◆ TASK ITEM ◆
Down to the last line, print the data that follows exactly, without its pictures.

◆ RECORDS SHOWN ◆

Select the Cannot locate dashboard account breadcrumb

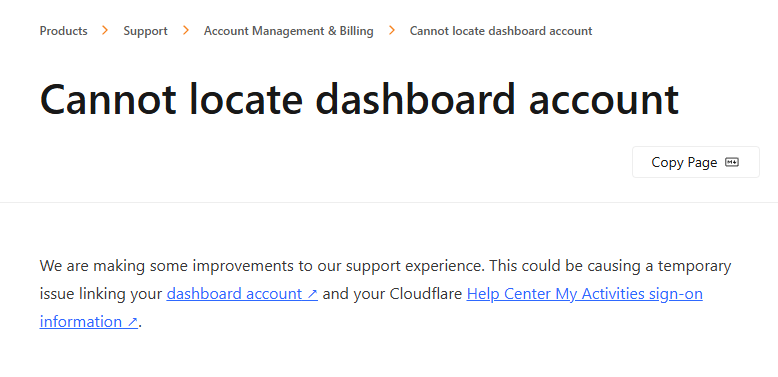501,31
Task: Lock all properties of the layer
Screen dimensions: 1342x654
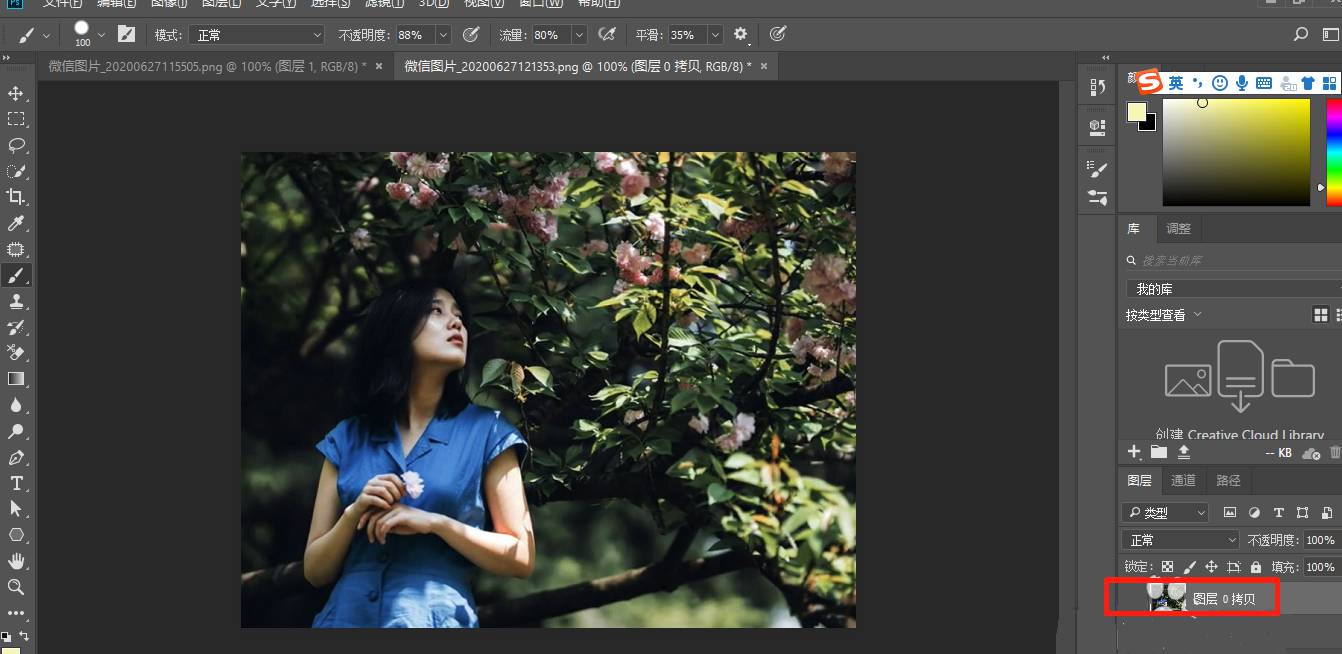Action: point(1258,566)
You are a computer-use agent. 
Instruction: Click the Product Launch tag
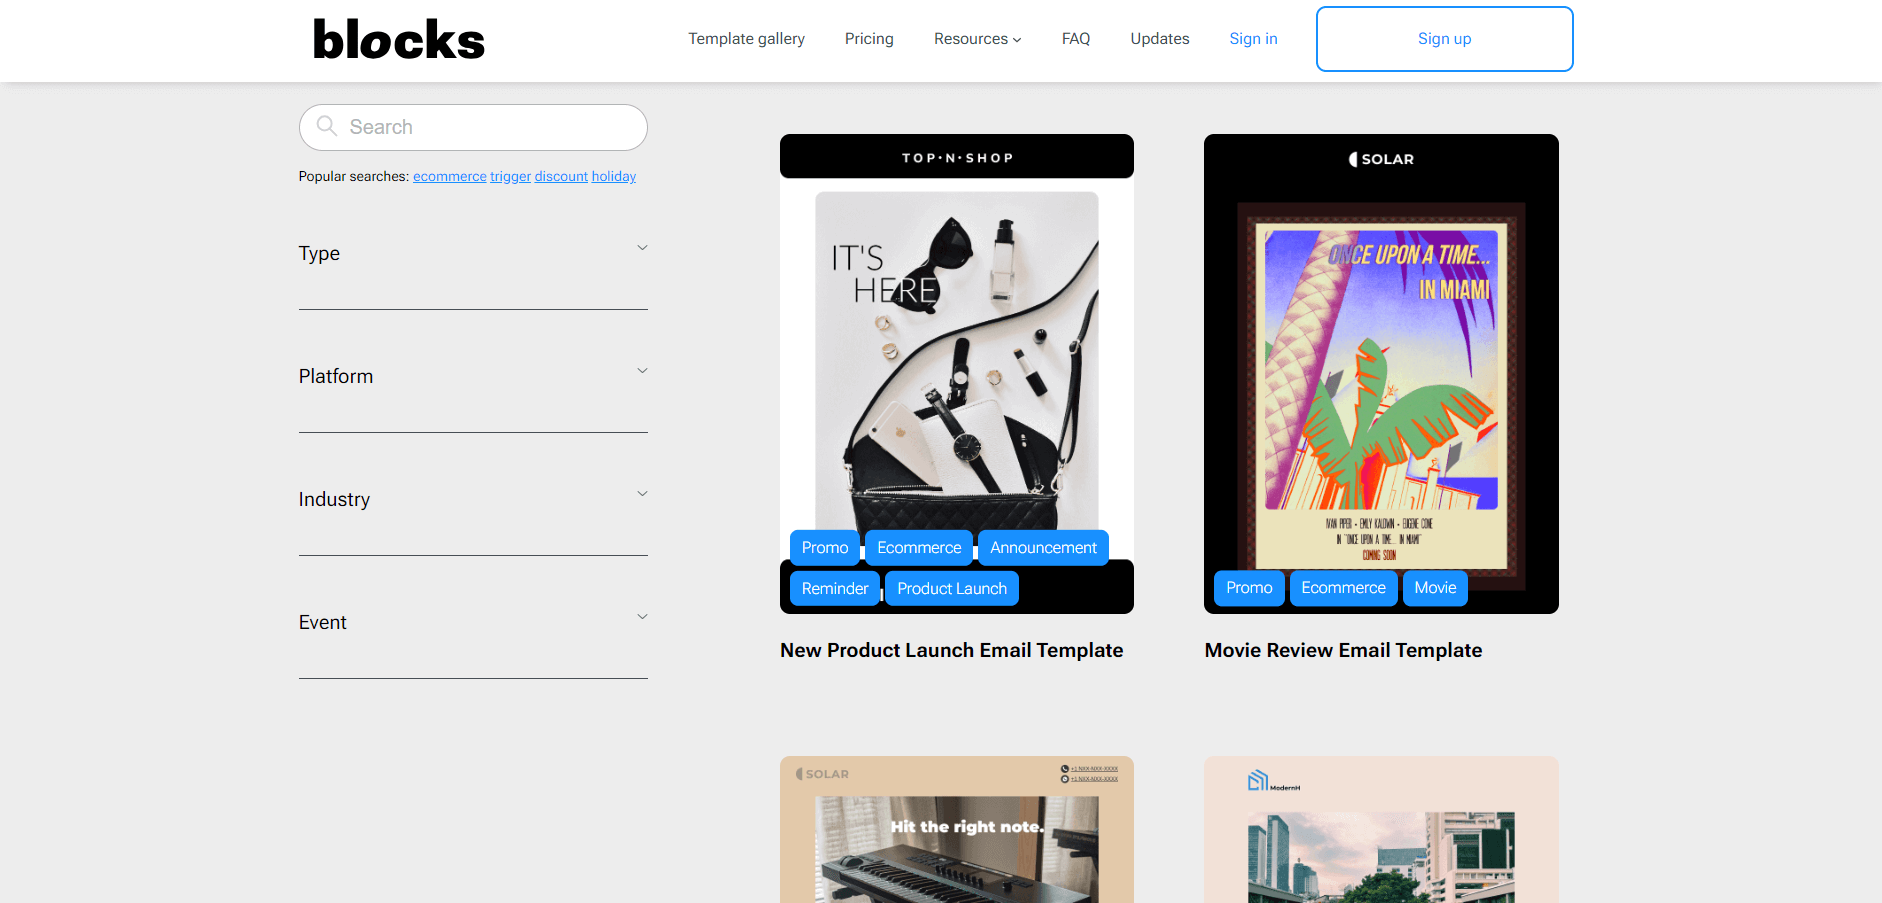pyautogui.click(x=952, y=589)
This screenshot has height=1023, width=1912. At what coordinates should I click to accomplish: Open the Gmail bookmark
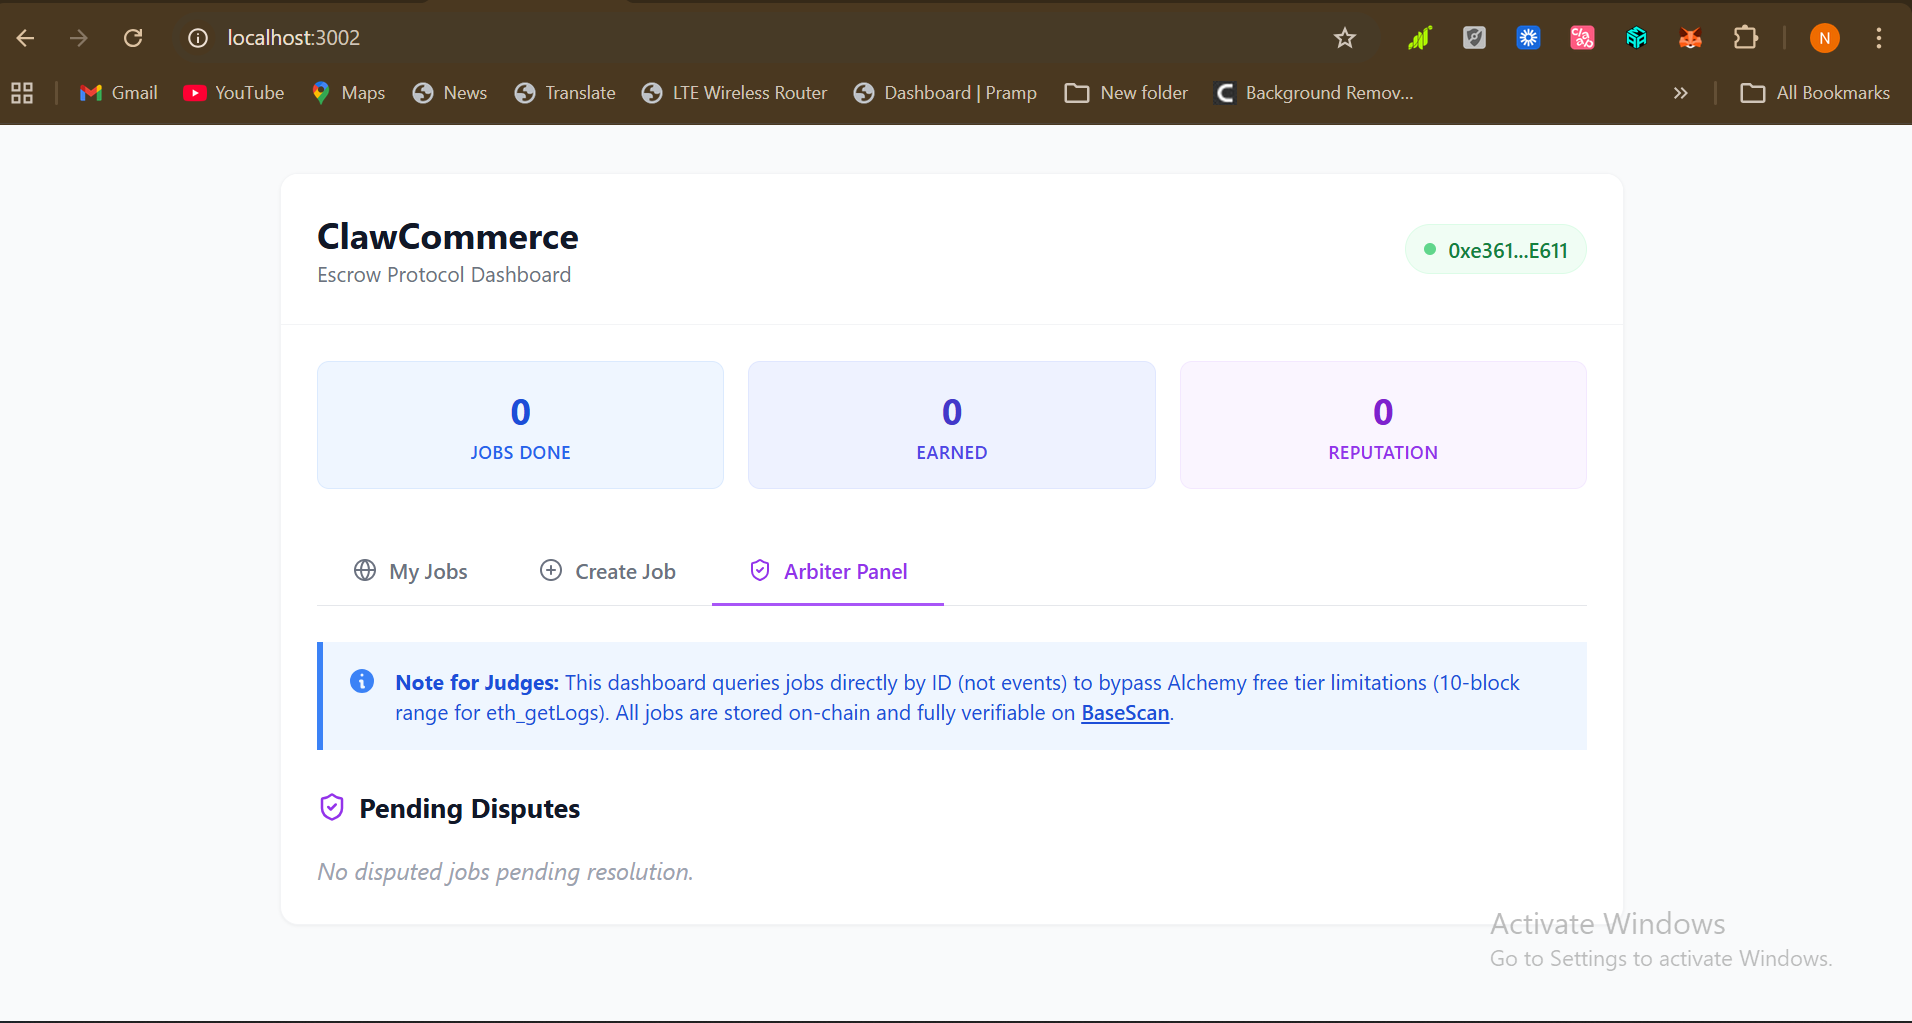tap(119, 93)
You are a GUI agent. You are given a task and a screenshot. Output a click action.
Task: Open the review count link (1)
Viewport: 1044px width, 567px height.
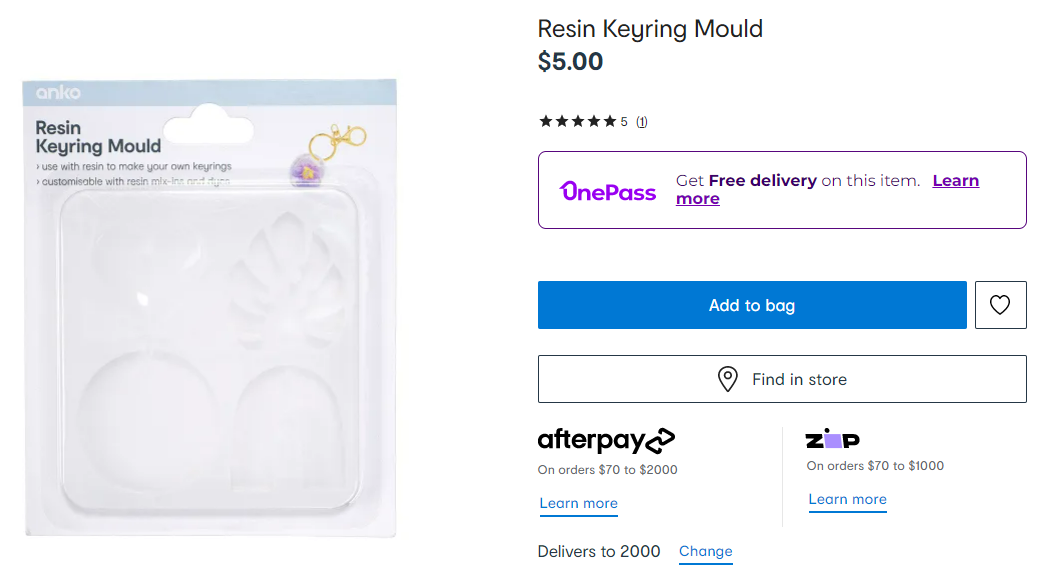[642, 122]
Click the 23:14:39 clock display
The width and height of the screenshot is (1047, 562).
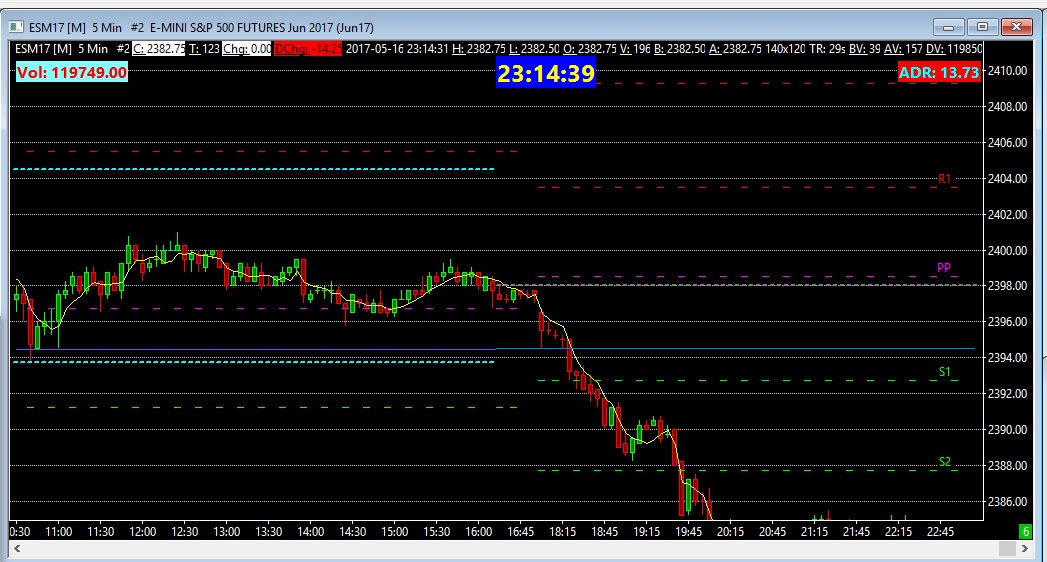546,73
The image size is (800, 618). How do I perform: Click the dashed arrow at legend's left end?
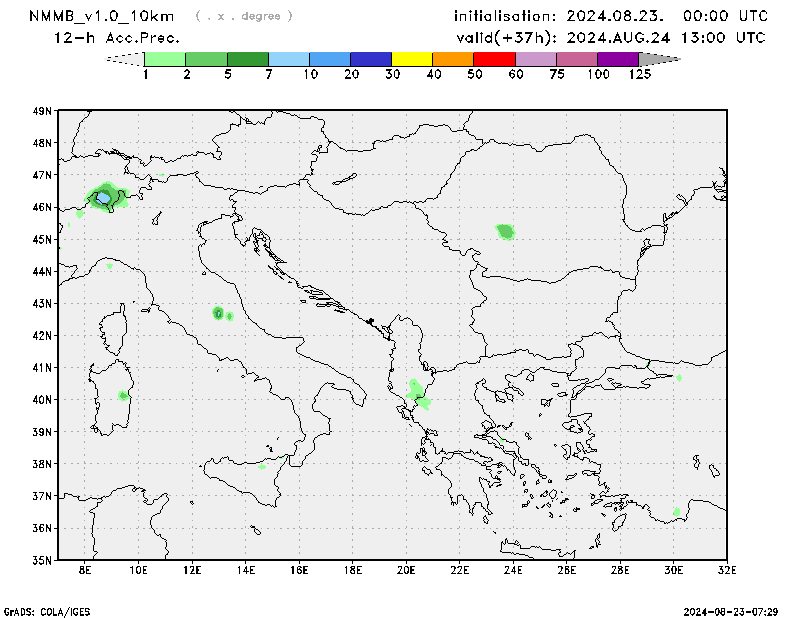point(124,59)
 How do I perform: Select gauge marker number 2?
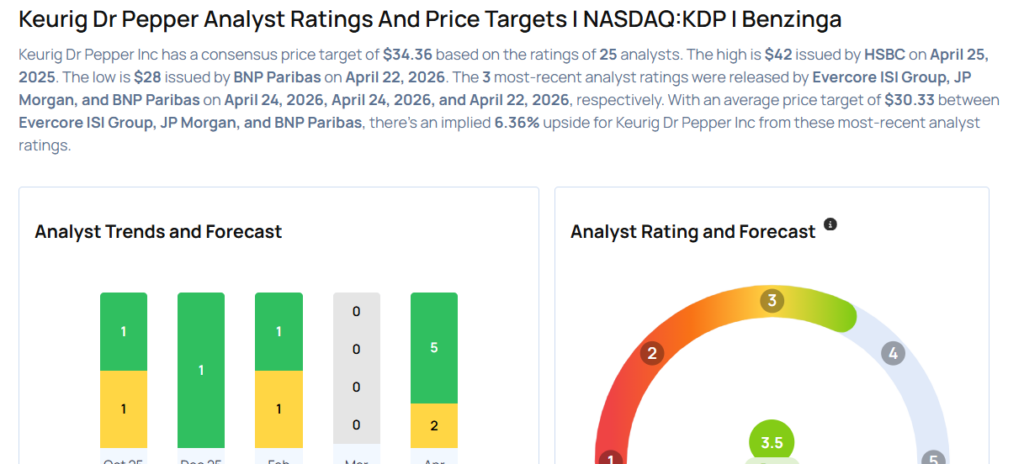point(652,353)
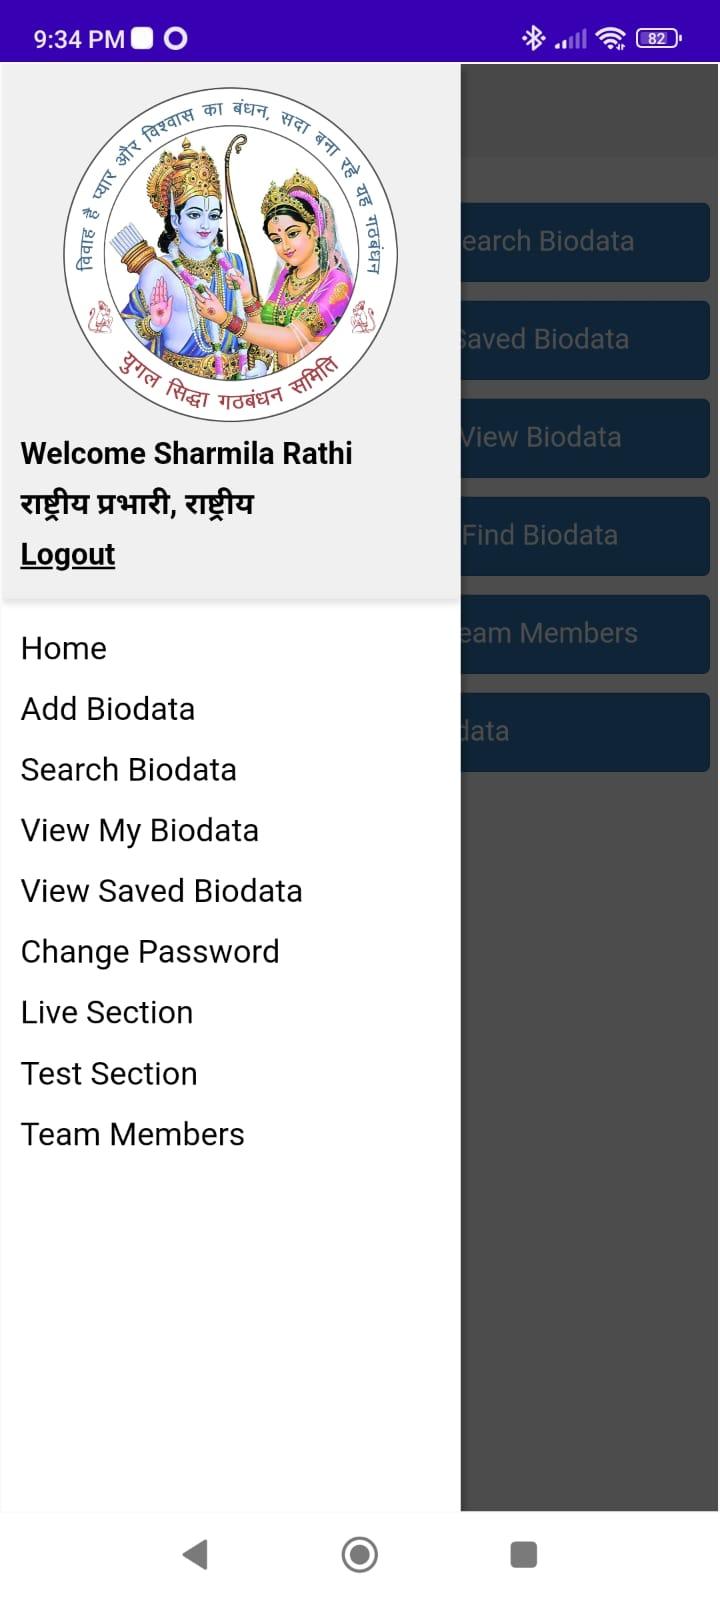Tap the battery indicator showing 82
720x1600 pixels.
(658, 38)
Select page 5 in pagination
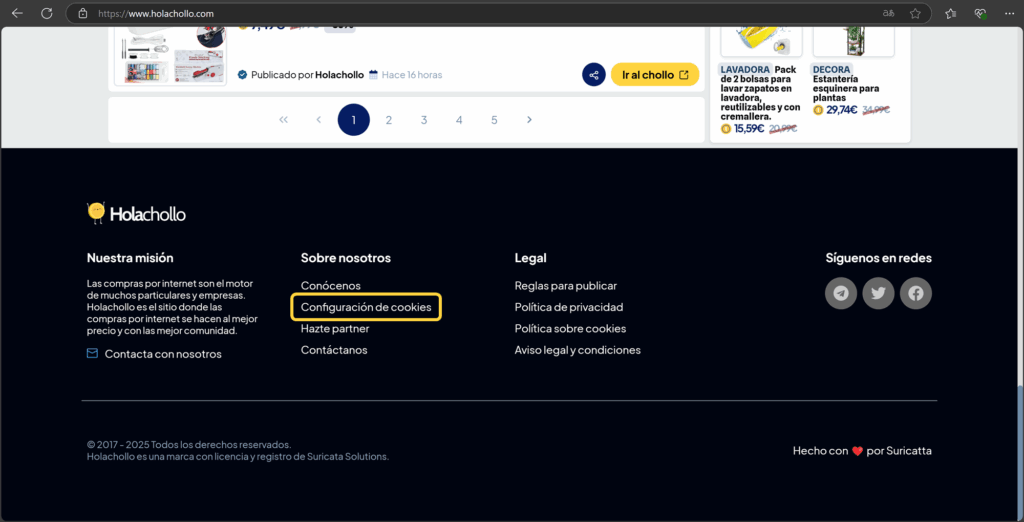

◆ OUTPUT BELOW ◆
Select the Cannot locate dashboard account breadcrumb

501,31
Task: Lock all properties of the layer
Screen dimensions: 1342x654
Action: point(1258,566)
You are a computer-use agent. 
Instruction: Click the Product Launch tag
pyautogui.click(x=952, y=589)
This screenshot has height=1023, width=1912. At what coordinates should I click to accomplish: Open the Gmail bookmark
tap(119, 93)
You are a GUI agent. You are given a task and a screenshot. Output a click action.
Task: Open the review count link (1)
Viewport: 1044px width, 567px height.
[642, 122]
Click the 23:14:39 clock display
The width and height of the screenshot is (1047, 562).
546,73
The image size is (800, 618). How do I perform: Click the dashed arrow at legend's left end?
point(124,59)
 How do I perform: Select gauge marker number 2?
point(652,353)
Tap the battery indicator showing 82
720x1600 pixels.
(658, 38)
Select page 5 in pagination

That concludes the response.